SOURCE INFORMATION:
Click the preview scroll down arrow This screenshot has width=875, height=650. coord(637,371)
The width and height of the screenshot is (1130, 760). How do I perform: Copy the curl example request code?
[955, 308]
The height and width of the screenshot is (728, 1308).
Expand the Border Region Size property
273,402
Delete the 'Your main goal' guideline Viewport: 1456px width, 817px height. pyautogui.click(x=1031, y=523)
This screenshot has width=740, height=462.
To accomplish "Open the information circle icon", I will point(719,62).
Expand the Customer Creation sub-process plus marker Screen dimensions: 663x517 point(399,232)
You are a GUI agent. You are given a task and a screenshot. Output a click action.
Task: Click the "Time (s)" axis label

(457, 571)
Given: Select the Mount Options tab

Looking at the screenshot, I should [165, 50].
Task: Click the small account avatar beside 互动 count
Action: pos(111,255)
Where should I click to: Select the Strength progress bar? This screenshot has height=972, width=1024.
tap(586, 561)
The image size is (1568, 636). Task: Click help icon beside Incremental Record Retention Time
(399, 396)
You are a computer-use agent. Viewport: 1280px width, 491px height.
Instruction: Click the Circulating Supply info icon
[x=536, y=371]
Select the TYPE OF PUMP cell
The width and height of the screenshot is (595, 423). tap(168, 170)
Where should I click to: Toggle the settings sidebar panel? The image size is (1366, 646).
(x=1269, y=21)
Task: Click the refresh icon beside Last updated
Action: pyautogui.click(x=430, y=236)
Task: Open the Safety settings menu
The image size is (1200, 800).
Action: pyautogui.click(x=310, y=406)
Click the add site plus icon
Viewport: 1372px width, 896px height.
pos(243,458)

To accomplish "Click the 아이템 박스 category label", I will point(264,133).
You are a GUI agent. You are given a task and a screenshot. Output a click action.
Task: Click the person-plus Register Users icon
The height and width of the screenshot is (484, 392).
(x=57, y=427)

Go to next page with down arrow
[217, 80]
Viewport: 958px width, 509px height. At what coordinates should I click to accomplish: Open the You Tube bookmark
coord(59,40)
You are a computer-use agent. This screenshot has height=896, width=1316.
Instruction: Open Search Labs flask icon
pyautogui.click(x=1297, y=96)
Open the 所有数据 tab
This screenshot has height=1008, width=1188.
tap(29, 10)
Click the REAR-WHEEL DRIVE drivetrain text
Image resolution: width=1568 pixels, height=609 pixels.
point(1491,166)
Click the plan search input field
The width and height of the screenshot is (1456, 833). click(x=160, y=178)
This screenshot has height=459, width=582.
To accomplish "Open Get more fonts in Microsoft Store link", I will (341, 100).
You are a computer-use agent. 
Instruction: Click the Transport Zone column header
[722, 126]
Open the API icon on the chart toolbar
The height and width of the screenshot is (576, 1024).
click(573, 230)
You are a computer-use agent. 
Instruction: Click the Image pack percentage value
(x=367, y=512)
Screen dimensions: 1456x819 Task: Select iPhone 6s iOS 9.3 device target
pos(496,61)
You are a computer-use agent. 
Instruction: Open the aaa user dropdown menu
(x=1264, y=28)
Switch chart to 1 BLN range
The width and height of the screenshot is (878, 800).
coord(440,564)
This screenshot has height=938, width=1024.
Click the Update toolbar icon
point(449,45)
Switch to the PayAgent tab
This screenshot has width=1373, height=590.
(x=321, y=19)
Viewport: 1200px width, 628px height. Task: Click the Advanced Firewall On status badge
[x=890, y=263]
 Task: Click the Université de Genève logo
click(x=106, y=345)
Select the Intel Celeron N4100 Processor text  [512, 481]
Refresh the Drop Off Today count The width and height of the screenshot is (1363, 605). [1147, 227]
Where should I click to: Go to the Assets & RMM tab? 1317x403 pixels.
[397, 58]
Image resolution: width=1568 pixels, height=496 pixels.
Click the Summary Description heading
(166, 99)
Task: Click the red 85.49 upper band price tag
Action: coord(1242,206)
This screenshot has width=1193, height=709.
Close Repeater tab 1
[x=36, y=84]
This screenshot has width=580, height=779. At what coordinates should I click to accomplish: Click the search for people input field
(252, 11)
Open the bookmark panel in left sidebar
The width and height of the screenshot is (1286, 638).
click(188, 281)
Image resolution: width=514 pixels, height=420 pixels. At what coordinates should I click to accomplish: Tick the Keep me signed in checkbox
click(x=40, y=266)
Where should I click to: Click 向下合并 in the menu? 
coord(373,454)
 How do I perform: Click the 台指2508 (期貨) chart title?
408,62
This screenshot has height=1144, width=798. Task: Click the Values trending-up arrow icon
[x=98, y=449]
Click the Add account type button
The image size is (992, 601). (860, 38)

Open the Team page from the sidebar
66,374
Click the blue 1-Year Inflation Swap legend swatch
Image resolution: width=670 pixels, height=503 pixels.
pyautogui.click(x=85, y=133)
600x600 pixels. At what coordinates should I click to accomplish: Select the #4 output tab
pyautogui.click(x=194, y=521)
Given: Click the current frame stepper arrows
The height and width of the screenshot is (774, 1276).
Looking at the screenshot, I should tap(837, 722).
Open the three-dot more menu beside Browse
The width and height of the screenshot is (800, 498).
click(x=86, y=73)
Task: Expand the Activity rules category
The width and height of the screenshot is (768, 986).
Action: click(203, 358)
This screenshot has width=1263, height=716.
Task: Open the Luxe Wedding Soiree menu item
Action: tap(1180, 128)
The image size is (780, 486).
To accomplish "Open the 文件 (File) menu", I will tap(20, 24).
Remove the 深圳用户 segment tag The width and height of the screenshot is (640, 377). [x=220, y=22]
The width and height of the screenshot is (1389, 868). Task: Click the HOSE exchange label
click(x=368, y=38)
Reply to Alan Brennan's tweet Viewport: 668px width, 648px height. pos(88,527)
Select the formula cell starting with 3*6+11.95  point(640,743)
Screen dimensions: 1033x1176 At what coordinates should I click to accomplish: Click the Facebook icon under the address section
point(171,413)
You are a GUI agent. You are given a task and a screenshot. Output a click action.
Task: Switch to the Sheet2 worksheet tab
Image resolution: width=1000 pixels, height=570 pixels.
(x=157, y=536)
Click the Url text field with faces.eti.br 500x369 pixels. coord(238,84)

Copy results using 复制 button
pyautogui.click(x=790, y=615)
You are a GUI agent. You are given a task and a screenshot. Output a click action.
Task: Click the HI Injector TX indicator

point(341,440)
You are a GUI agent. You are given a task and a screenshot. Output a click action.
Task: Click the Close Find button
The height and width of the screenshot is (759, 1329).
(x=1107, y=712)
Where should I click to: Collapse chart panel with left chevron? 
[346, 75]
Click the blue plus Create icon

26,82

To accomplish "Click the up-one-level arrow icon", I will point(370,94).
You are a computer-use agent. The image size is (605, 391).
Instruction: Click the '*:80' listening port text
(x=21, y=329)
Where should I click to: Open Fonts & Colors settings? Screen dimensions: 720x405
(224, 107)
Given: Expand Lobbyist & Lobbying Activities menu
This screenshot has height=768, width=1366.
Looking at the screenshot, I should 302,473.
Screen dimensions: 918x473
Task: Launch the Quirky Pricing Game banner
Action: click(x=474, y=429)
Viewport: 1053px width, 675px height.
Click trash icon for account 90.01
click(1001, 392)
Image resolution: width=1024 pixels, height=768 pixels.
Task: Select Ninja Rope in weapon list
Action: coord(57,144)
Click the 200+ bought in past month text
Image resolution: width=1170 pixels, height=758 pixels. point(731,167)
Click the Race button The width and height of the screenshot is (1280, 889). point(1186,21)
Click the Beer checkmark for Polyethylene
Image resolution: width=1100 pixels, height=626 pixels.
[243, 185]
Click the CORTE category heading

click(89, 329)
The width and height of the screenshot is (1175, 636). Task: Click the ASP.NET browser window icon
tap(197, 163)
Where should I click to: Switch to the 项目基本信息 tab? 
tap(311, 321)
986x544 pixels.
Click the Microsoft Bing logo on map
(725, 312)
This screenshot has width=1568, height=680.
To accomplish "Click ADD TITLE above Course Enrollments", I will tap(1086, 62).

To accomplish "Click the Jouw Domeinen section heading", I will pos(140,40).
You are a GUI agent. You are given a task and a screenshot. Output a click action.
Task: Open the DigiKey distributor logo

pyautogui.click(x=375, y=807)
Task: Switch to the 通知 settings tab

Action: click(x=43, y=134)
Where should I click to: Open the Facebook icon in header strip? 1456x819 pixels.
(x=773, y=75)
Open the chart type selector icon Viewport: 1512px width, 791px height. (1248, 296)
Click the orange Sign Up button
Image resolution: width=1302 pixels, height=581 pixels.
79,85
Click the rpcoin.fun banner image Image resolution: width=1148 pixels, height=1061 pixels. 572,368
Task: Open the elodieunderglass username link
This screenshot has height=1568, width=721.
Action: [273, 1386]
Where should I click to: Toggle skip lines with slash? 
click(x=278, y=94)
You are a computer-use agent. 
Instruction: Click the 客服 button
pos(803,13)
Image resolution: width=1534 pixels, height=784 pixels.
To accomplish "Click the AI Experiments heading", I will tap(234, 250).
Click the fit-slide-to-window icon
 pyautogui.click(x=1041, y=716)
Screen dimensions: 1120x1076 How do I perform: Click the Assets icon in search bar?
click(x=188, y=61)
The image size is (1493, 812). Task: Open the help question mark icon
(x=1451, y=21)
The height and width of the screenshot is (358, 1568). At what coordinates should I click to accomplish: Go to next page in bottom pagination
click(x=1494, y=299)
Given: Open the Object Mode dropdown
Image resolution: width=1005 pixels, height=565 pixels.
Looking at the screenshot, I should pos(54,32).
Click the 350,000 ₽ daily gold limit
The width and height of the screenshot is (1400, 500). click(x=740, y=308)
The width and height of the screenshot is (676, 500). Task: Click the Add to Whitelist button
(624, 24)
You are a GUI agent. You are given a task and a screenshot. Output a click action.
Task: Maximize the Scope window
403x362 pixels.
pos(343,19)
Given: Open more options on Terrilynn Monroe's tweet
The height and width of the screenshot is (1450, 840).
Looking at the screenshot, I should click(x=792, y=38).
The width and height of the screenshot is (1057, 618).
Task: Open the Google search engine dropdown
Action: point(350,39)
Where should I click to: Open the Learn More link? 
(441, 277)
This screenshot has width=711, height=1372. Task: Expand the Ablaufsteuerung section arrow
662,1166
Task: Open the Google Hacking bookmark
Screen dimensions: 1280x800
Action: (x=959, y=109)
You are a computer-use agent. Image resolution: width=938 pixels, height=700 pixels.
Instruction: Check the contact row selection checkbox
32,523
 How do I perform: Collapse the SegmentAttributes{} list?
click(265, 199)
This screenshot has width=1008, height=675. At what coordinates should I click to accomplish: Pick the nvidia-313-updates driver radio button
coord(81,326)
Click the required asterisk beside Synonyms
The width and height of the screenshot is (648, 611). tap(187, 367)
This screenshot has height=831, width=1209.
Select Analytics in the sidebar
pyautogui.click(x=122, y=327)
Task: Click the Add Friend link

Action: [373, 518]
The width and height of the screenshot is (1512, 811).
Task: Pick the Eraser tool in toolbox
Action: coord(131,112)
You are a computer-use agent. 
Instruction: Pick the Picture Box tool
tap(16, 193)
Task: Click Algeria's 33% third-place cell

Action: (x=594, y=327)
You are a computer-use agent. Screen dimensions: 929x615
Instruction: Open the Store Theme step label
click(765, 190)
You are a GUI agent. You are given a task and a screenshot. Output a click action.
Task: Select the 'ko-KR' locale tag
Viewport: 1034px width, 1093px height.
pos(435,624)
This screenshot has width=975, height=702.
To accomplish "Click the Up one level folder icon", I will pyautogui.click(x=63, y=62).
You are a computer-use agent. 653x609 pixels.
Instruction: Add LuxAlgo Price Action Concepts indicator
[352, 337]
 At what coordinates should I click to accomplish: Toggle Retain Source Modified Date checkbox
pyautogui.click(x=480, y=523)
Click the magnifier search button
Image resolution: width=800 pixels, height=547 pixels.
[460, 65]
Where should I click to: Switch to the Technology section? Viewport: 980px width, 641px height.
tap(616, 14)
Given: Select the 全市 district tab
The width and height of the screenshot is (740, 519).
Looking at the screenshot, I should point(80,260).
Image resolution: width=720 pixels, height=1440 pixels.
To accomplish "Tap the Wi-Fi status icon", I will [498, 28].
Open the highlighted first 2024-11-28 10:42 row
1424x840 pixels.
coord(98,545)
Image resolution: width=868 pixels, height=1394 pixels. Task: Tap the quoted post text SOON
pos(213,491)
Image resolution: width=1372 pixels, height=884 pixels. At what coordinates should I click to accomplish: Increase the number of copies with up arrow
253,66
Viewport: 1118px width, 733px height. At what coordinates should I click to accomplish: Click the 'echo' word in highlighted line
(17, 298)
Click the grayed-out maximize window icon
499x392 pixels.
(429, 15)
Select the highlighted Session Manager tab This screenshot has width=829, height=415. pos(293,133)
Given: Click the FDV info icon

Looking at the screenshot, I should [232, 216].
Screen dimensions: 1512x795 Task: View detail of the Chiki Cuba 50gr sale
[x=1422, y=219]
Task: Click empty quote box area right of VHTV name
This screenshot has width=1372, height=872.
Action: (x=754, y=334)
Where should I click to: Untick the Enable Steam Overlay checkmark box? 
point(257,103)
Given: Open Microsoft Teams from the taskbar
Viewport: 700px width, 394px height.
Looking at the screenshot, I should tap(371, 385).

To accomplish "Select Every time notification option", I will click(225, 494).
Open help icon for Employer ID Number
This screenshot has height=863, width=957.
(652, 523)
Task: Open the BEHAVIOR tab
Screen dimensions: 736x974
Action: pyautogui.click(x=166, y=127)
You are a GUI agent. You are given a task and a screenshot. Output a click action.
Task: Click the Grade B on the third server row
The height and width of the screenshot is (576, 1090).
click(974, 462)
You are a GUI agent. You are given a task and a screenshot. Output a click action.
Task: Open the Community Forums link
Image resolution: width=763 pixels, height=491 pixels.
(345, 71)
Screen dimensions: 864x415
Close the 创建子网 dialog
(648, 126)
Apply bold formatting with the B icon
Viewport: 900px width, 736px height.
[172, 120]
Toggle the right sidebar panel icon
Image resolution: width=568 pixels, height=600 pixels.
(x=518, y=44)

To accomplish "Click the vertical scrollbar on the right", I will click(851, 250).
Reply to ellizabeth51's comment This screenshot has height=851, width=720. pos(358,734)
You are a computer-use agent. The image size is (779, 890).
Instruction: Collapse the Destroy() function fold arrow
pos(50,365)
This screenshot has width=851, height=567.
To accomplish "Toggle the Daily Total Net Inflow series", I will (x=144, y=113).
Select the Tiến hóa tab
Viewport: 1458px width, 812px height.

WHAT YOU ARE ASKED TO DO: Your answer should be one number: how many lines above contain "level".

REPLY TO THE EXERCISE: 2